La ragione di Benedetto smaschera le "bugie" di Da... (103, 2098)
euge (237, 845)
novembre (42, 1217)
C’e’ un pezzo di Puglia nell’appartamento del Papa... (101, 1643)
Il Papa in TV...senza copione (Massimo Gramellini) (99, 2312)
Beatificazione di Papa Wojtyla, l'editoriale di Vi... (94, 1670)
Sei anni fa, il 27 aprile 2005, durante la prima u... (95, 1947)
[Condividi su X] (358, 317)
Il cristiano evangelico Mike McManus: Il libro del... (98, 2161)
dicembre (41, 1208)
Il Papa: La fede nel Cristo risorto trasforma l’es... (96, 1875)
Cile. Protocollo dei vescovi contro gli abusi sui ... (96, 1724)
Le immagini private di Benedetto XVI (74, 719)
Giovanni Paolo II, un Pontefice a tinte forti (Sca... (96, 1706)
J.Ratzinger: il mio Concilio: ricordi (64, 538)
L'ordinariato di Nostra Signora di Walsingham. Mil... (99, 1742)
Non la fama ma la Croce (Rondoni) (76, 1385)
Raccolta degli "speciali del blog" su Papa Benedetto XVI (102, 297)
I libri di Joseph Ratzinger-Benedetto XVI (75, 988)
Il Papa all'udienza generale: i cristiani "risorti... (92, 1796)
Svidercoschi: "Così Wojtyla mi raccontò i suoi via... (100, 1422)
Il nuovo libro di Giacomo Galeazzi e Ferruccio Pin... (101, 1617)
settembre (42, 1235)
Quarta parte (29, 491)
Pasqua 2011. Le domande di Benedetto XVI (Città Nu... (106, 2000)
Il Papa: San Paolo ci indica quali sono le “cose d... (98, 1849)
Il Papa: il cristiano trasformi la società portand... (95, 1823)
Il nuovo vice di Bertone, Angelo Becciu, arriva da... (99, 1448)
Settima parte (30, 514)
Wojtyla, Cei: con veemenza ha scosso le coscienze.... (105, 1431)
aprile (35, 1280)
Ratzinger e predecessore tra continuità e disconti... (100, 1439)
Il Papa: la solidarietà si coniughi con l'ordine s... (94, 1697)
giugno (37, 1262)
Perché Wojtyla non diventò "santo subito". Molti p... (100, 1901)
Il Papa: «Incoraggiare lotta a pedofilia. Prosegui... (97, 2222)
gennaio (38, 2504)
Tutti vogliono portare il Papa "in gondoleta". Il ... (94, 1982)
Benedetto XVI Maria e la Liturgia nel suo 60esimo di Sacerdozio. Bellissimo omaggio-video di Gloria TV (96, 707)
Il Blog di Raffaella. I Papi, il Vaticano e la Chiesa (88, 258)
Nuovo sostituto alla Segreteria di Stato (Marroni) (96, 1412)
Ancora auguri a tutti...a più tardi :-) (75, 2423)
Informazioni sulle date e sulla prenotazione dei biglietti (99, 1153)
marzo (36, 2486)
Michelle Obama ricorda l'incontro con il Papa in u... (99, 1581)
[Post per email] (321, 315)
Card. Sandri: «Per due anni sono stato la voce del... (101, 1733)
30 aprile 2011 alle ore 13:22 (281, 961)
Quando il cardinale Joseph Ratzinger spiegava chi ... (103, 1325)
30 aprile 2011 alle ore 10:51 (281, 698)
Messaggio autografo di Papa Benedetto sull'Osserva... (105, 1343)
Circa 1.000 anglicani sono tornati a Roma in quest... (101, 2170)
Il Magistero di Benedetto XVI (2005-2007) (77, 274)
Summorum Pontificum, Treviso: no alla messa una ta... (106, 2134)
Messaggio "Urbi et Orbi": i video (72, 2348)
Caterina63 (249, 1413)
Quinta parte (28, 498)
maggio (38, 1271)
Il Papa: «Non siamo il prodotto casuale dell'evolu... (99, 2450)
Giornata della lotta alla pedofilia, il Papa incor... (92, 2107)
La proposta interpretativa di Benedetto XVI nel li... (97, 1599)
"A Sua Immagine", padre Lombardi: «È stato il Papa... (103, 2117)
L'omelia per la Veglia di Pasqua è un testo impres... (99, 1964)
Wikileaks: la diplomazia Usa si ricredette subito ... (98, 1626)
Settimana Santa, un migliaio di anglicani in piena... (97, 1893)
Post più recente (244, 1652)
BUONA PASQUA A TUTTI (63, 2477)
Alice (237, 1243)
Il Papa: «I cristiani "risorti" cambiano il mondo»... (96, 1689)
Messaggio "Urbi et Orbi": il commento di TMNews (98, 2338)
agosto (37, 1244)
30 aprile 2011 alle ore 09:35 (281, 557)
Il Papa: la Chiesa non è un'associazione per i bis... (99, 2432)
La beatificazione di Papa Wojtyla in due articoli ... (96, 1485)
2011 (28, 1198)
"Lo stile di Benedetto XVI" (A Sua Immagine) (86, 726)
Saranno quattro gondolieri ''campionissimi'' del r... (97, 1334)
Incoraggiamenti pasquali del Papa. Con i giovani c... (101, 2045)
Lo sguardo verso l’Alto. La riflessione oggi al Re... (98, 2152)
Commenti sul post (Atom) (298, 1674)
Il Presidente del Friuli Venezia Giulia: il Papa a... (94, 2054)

- [Task brief]
Output the listing above exactly, keeping each line as it was.

- [The completed task]
La ragione di Benedetto smaschera le "bugie" di Da... (103, 2098)
euge (237, 845)
novembre (42, 1217)
C’e’ un pezzo di Puglia nell’appartamento del Papa... (101, 1643)
Il Papa in TV...senza copione (Massimo Gramellini) (99, 2312)
Beatificazione di Papa Wojtyla, l'editoriale di Vi... (94, 1670)
Sei anni fa, il 27 aprile 2005, durante la prima u... (95, 1947)
[Condividi su X] (358, 317)
Il cristiano evangelico Mike McManus: Il libro del... (98, 2161)
dicembre (41, 1208)
Il Papa: La fede nel Cristo risorto trasforma l’es... (96, 1875)
Cile. Protocollo dei vescovi contro gli abusi sui ... (96, 1724)
Le immagini private di Benedetto XVI (74, 719)
Giovanni Paolo II, un Pontefice a tinte forti (Sca... (96, 1706)
J.Ratzinger: il mio Concilio: ricordi (64, 538)
L'ordinariato di Nostra Signora di Walsingham. Mil... (99, 1742)
Non la fama ma la Croce (Rondoni) (76, 1385)
Raccolta degli "speciali del blog" su Papa Benedetto XVI (102, 297)
I libri di Joseph Ratzinger-Benedetto XVI (75, 988)
Il Papa all'udienza generale: i cristiani "risorti... (92, 1796)
Svidercoschi: "Così Wojtyla mi raccontò i suoi via... (100, 1422)
Il nuovo libro di Giacomo Galeazzi e Ferruccio Pin... (101, 1617)
settembre (42, 1235)
Quarta parte (29, 491)
Pasqua 2011. Le domande di Benedetto XVI (Città Nu... (106, 2000)
Il Papa: San Paolo ci indica quali sono le “cose d... (98, 1849)
Il Papa: il cristiano trasformi la società portand... (95, 1823)
Il nuovo vice di Bertone, Angelo Becciu, arriva da... (99, 1448)
Settima parte (30, 514)
Wojtyla, Cei: con veemenza ha scosso le coscienze.... (105, 1431)
aprile (35, 1280)
Ratzinger e predecessore tra continuità e disconti... (100, 1439)
Il Papa: la solidarietà si coniughi con l'ordine s... (94, 1697)
giugno (37, 1262)
Perché Wojtyla non diventò "santo subito". Molti p... (100, 1901)
Il Papa: «Incoraggiare lotta a pedofilia. Prosegui... (97, 2222)
gennaio (38, 2504)
Tutti vogliono portare il Papa "in gondoleta". Il ... (94, 1982)
Benedetto XVI Maria e la Liturgia nel suo 60esimo di Sacerdozio. Bellissimo omaggio-video di Gloria TV (96, 707)
Il Blog di Raffaella. I Papi, il Vaticano e la Chiesa (88, 258)
Nuovo sostituto alla Segreteria di Stato (Marroni) (96, 1412)
Ancora auguri a tutti...a più tardi :-) (75, 2423)
Informazioni sulle date e sulla prenotazione dei biglietti (99, 1153)
marzo (36, 2486)
Michelle Obama ricorda l'incontro con il Papa in u... (99, 1581)
[Post per email] (321, 315)
Card. Sandri: «Per due anni sono stato la voce del... (101, 1733)
30 aprile 2011 alle ore 13:22 (281, 961)
Quando il cardinale Joseph Ratzinger spiegava chi ... (103, 1325)
30 aprile 2011 alle ore 10:51 (281, 698)
Messaggio autografo di Papa Benedetto sull'Osserva... (105, 1343)
Circa 1.000 anglicani sono tornati a Roma in quest... (101, 2170)
Il Magistero di Benedetto XVI (2005-2007) (77, 274)
Summorum Pontificum, Treviso: no alla messa una ta... (106, 2134)
Messaggio "Urbi et Orbi": i video (72, 2348)
Caterina63 (249, 1413)
Quinta parte (28, 498)
maggio (38, 1271)
Il Papa: «Non siamo il prodotto casuale dell'evolu... (99, 2450)
Giornata della lotta alla pedofilia, il Papa incor... (92, 2107)
La proposta interpretativa di Benedetto XVI nel li... (97, 1599)
"A Sua Immagine", padre Lombardi: «È stato il Papa... (103, 2117)
L'omelia per la Veglia di Pasqua è un testo impres... (99, 1964)
Wikileaks: la diplomazia Usa si ricredette subito ... (98, 1626)
Settimana Santa, un migliaio di anglicani in piena... (97, 1893)
Post più recente (244, 1652)
BUONA PASQUA A TUTTI (63, 2477)
Alice (237, 1243)
Il Papa: «I cristiani "risorti" cambiano il mondo»... (96, 1689)
Messaggio "Urbi et Orbi": il commento di TMNews (98, 2338)
agosto (37, 1244)
30 aprile 2011 alle ore 09:35 (281, 557)
Il Papa: la Chiesa non è un'associazione per i bis... (99, 2432)
La beatificazione di Papa Wojtyla in due articoli ... (96, 1485)
2011 (28, 1198)
"Lo stile di Benedetto XVI" (A Sua Immagine) (86, 726)
Saranno quattro gondolieri ''campionissimi'' del r... (97, 1334)
Incoraggiamenti pasquali del Papa. Con i giovani c... (101, 2045)
Lo sguardo verso l’Alto. La riflessione oggi al Re... (98, 2152)
Commenti sul post (Atom) (298, 1674)
Il Presidente del Friuli Venezia Giulia: il Papa a... (94, 2054)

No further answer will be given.